▼

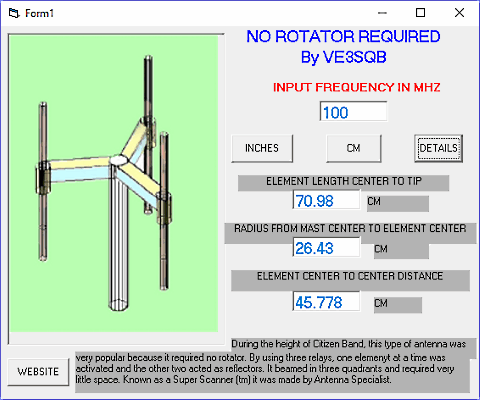Select the center distance field showing 45.778
This screenshot has width=480, height=400.
point(326,301)
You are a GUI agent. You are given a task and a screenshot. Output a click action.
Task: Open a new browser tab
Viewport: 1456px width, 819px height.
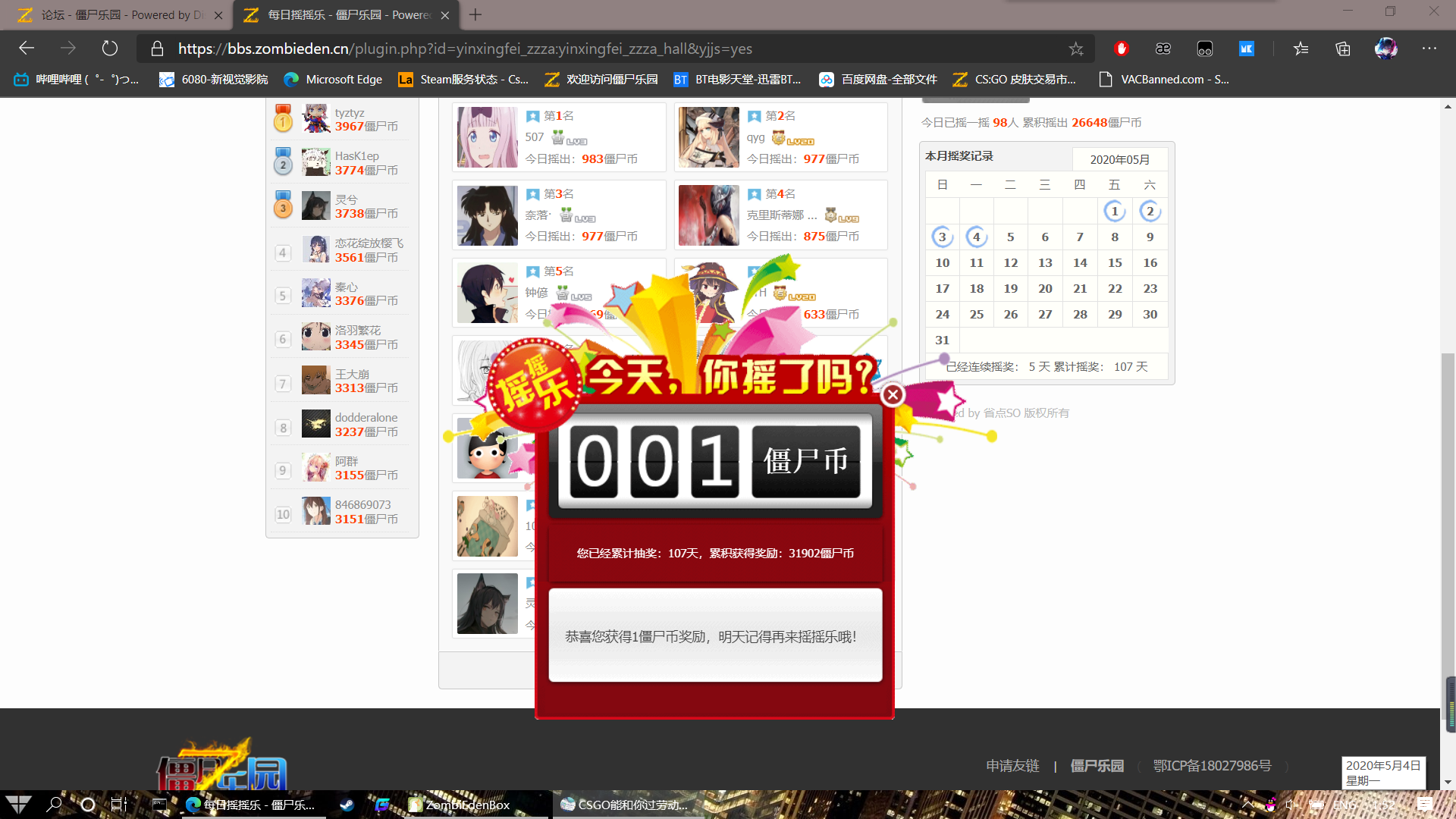pyautogui.click(x=475, y=15)
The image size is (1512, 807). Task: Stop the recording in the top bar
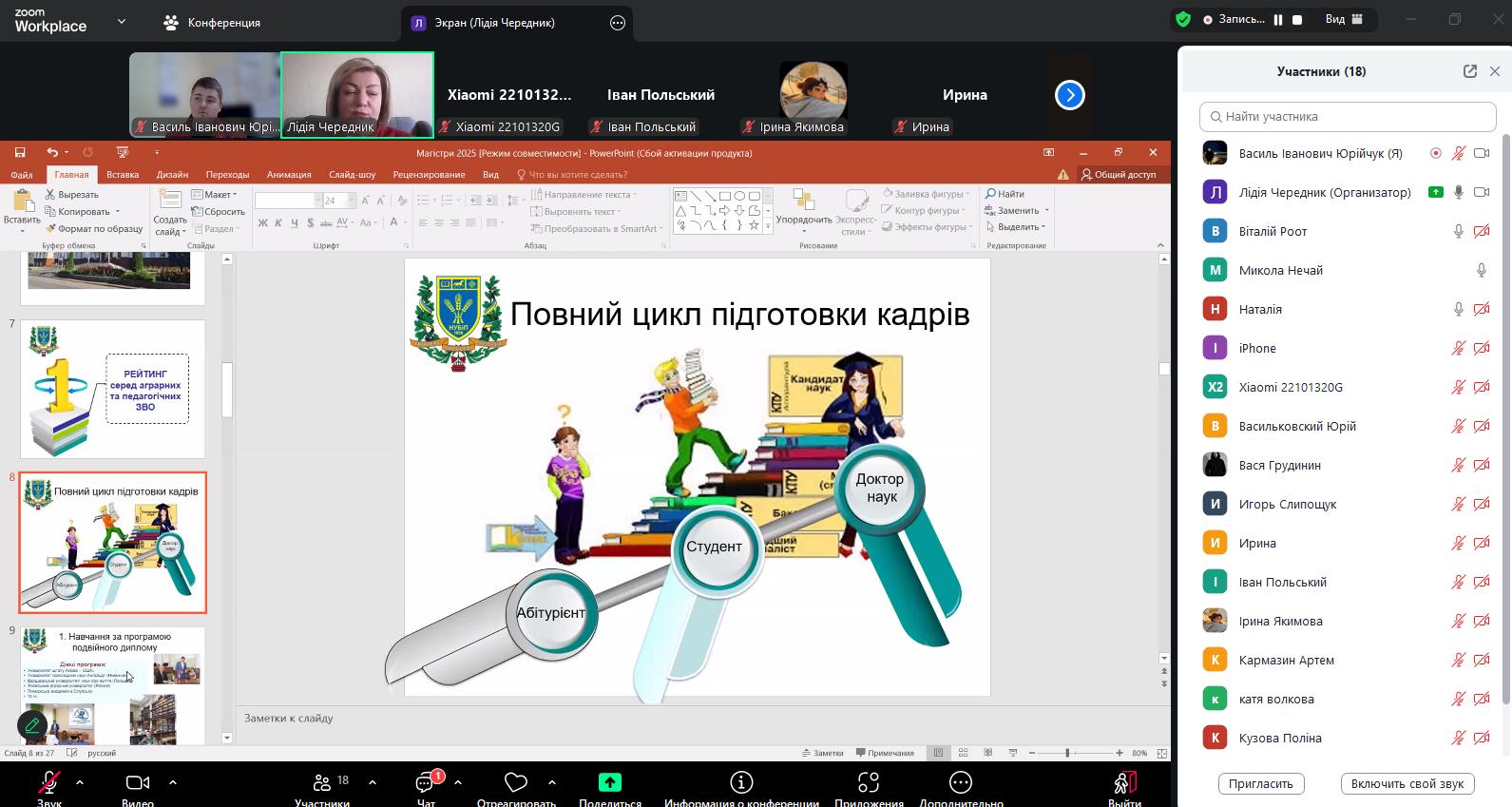coord(1297,20)
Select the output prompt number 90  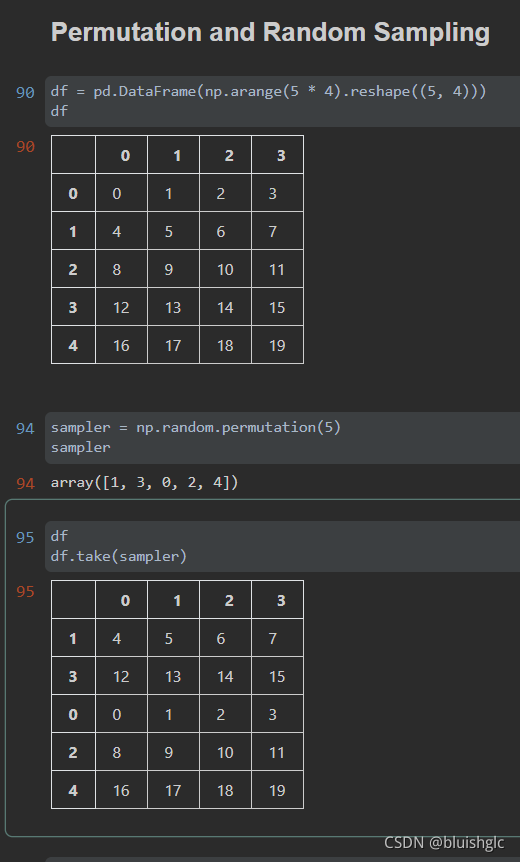point(25,147)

▲

▶ **PROMPT**
Find each line above that contains the string "width" and copy those lines verbatim.

▶ **OUTPUT**
This screenshot has width=480, height=400.
Viewport: 1456px width, 819px height.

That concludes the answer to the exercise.